Text —
- Opening Delimiter -

Larry had no real medical record. On admission he proudly told everyone that he hadn't seen a doctor in 50 years or more. He lived alone. No family members were listed in his chart. There was rumored to be a distant relative in another state, but calls to that number didn't connect to a person or to voicemail. Larry did have a friend of sorts, someone who lived in his building and took care of his cat. But there was no one to call when Larry entered hospice, and no one to notify that he'd died.
Our instinct is that it's sad for anyone to die alone. Deep in our collective consciousness, I think, is the Hollywood death-bed scene -- the dying person surrounded by loved ones, perhaps dispensing final words of wisdom before taking one last breath and slipping away. I've had dozens of conversations that begin something like, "Doctor, how long? His daughter/grandson/best friend wants to be here at the end, and that person needs to know when to come." I've had family members literally refuse to step out of a patient's room for fear of missing the moment of death. Not long ago, a rabbi told me that he was organizing a prayer group to be present at a patient's dying moment, so he needed as much precision as I could supply. I used to work for a hospice that took pride in its "vigil program," a group of volunteers who'd sit by the bedside so that no one had to be alone during the final hours and minutes.

- Closing Delimiter -

Data records —
- Opening Delimiter -

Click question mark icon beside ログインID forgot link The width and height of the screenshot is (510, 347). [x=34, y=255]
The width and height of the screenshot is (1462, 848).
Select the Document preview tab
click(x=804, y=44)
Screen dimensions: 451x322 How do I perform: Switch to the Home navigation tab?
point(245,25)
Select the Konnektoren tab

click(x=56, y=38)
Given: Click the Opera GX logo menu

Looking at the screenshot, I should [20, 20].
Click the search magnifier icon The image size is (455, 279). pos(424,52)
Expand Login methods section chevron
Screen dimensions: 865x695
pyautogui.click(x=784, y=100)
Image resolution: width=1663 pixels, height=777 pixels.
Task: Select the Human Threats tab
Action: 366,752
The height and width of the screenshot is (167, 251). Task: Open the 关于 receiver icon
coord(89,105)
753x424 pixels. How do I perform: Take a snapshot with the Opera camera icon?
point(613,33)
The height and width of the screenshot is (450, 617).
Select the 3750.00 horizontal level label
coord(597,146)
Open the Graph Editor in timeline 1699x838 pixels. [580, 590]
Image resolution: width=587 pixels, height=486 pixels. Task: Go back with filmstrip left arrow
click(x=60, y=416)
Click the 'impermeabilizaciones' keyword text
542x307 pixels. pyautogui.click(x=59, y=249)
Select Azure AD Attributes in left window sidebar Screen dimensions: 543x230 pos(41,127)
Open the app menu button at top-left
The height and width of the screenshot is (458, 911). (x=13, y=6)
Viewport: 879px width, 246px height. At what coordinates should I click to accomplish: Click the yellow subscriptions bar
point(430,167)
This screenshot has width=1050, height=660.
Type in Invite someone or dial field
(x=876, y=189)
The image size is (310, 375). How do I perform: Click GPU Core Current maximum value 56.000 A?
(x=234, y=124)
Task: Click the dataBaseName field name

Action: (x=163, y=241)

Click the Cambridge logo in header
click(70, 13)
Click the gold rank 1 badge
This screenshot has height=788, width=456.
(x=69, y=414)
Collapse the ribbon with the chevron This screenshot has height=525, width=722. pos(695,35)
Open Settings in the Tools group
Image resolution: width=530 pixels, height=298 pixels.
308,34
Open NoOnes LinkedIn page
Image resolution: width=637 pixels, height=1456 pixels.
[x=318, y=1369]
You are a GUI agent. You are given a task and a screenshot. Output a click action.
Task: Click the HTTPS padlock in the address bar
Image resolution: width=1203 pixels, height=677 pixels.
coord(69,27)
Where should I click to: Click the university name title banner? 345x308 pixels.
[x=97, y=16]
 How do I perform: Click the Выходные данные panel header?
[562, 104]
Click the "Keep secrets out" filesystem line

- Closing Delimiter -

Exercise tasks —
**1)** Answer these questions from the text about dying alone:
(a) How long did Larry say it had been since he'd seen a doctor?
(b) Who took care of Larry's cat?
(c) What did the volunteers in the hospice's "vigil program" do?
**2)** Write the next part of the text about dying alone, picking up after its last sentence.

Responses by item number —
**1)**
(a) 50 years or more.
(b) A friend of sorts who lived in his building.
(c) They sat by the bedside so that no one had to be alone during the final hours and minutes.

**2)**
I've had many private conversations over the years with dying people in which they've shared their fears. Often they're afraid of suffering. They fear for their families' well-being, and sometimes they worry that they've left some piece of interpersonal work undone. But they never tell me they fear dying alone. On the contrary, some have said they were afraid of dying in front of their families. They wanted to spare them the pain of witnessing that final breath.
All hospice veterans have seen this: a family sits in vigil with a loved one who seems endlessly suspended between life and death. The family leaves en masse, perhaps to get a bite to eat. And moments after the loved ones exit, the dying person completes the work and the soul detaches from the body. When families express amazement, we tend to offer an interpretation. "She was waiting for you all to leave," we say, "probably because she wanted to protect you from seeing the very end." And this explanation, in my experience, is comforting to families.
So we say that no one should die alone, yet we seem to accept with equanimity when someone we love -- and I hesitate to use this word -- chooses to die alone. It's an odd paradox. Perhaps the dying don't fear dying alone. Perhaps on some level they embrace it. And so perhaps what we ought to say is not that no one should die alone, but that no one should have to because of circumstance or fate.